Exercise => Somewhere below are a line with "February 2026 (31, 2175)" and a later line with "Camella Calamba (327, 2274)". Output exactly those lines and all lines between them.

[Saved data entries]
----

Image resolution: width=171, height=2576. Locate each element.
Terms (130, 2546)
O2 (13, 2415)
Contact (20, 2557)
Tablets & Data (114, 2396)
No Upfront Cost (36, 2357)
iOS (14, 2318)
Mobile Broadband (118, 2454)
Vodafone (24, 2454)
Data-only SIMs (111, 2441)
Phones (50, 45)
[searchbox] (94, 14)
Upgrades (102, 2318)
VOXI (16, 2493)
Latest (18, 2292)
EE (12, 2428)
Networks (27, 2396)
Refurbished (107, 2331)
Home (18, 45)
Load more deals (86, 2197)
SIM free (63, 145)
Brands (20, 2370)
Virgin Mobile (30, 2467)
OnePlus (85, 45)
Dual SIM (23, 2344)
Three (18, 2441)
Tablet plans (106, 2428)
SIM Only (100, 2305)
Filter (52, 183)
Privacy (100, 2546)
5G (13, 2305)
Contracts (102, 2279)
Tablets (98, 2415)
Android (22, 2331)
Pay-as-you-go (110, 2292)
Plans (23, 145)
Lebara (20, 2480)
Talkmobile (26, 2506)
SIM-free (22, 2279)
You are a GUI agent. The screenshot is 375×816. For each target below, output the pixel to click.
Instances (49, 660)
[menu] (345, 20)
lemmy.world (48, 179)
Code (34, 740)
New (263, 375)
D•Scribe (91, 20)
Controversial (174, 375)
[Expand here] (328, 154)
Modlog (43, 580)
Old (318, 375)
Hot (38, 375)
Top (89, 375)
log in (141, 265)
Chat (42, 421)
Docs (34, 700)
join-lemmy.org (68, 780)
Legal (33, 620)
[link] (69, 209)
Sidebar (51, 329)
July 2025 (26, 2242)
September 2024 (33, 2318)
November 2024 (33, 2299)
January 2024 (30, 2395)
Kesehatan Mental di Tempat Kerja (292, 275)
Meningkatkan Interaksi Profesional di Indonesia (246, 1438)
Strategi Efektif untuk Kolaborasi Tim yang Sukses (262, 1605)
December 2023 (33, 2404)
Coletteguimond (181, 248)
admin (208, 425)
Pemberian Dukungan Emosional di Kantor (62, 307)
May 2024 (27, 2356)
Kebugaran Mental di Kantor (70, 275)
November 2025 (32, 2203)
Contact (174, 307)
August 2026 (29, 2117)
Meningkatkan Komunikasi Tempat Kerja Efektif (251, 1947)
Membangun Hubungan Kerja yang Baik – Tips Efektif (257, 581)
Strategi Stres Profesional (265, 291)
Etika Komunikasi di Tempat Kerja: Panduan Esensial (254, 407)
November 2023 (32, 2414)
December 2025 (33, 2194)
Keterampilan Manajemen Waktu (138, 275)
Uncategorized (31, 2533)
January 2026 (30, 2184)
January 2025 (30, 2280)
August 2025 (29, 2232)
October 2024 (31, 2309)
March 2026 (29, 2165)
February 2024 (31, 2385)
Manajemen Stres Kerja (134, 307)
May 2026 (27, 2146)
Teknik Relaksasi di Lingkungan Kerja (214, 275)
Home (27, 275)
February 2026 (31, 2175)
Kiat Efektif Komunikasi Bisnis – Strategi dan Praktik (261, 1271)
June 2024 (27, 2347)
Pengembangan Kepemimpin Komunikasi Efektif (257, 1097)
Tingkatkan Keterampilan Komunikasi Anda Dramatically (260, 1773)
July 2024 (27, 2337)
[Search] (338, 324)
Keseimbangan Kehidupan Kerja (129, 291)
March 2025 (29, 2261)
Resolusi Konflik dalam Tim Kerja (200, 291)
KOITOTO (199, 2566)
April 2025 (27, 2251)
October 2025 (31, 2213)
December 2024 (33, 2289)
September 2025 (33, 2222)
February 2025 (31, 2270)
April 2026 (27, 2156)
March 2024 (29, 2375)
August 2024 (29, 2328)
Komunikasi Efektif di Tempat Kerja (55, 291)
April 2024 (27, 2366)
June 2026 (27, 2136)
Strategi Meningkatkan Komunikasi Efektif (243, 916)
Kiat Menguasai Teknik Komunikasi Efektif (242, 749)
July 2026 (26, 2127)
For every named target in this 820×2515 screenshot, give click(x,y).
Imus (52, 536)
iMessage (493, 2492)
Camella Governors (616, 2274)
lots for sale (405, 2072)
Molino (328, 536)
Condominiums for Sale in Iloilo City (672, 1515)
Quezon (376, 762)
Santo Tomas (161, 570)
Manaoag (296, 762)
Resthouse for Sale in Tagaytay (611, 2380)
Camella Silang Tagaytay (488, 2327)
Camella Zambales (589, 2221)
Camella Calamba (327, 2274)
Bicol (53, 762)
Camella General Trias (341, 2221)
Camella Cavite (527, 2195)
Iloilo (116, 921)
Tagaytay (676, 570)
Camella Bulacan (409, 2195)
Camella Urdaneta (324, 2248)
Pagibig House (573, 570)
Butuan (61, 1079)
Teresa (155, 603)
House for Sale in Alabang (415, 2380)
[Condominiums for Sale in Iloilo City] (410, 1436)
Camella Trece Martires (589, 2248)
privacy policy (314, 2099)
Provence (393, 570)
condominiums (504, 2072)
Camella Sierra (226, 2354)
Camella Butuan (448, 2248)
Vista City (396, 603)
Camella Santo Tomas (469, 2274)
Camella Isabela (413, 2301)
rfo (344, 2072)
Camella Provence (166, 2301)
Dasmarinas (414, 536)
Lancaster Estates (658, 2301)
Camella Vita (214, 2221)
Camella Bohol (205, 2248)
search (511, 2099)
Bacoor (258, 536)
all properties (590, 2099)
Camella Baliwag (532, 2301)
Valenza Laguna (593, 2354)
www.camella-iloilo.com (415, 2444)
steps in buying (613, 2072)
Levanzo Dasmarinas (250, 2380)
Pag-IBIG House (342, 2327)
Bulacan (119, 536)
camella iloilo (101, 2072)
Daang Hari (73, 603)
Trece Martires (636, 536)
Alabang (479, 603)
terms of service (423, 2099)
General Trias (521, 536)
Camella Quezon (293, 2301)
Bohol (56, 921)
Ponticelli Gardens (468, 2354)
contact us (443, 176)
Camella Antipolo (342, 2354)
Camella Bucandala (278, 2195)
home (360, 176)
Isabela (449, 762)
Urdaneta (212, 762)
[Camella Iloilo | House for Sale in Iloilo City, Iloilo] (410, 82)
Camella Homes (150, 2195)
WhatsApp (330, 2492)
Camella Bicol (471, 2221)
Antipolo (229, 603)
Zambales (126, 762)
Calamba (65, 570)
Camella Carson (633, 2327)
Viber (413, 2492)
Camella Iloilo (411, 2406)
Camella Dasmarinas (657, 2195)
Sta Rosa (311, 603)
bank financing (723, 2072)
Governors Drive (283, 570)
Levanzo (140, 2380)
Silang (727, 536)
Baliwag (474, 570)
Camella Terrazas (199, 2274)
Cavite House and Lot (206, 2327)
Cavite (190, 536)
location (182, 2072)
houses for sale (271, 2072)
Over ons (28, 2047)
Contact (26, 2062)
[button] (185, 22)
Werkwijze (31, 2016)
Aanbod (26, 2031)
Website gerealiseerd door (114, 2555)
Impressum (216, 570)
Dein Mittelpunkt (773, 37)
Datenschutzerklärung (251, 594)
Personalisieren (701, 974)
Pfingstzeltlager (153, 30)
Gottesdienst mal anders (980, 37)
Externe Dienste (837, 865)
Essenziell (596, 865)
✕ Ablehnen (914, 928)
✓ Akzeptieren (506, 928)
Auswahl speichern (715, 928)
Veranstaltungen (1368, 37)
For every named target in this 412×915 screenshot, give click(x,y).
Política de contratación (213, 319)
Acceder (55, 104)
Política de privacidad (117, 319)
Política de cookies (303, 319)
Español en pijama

----

Response to the exercise =>
February 2026 (31, 2175)
Kiat Efektif Komunikasi Bisnis – Strategi dan Praktik (261, 1271)
June 2024 (27, 2347)
Pengembangan Kepemimpin Komunikasi Efektif (257, 1097)
Tingkatkan Keterampilan Komunikasi Anda Dramatically (260, 1773)
July 2024 (27, 2337)
[Search] (338, 324)
Keseimbangan Kehidupan Kerja (129, 291)
March 2025 (29, 2261)
Resolusi Konflik dalam Tim Kerja (200, 291)
KOITOTO (199, 2566)
April 2025 (27, 2251)
October 2025 (31, 2213)
December 2024 (33, 2289)
September 2025 (33, 2222)
February 2025 (31, 2270)
April 2026 (27, 2156)
March 2024 (29, 2375)
August 2024 (29, 2328)
Komunikasi Efektif di Tempat Kerja (55, 291)
April 2024 (27, 2366)
June 2026 (27, 2136)
Strategi Meningkatkan Komunikasi Efektif (243, 916)
Kiat Menguasai Teknik Komunikasi Efektif (242, 749)
July 2026 (26, 2127)
For every named target in this 820×2515 screenshot, give click(x,y).
Imus (52, 536)
iMessage (493, 2492)
Camella Governors (616, 2274)
lots for sale (405, 2072)
Molino (328, 536)
Condominiums for Sale in Iloilo City (672, 1515)
Quezon (376, 762)
Santo Tomas (161, 570)
Manaoag (296, 762)
Resthouse for Sale in Tagaytay (611, 2380)
Camella Silang Tagaytay (488, 2327)
Camella Zambales (589, 2221)
Camella Calamba (327, 2274)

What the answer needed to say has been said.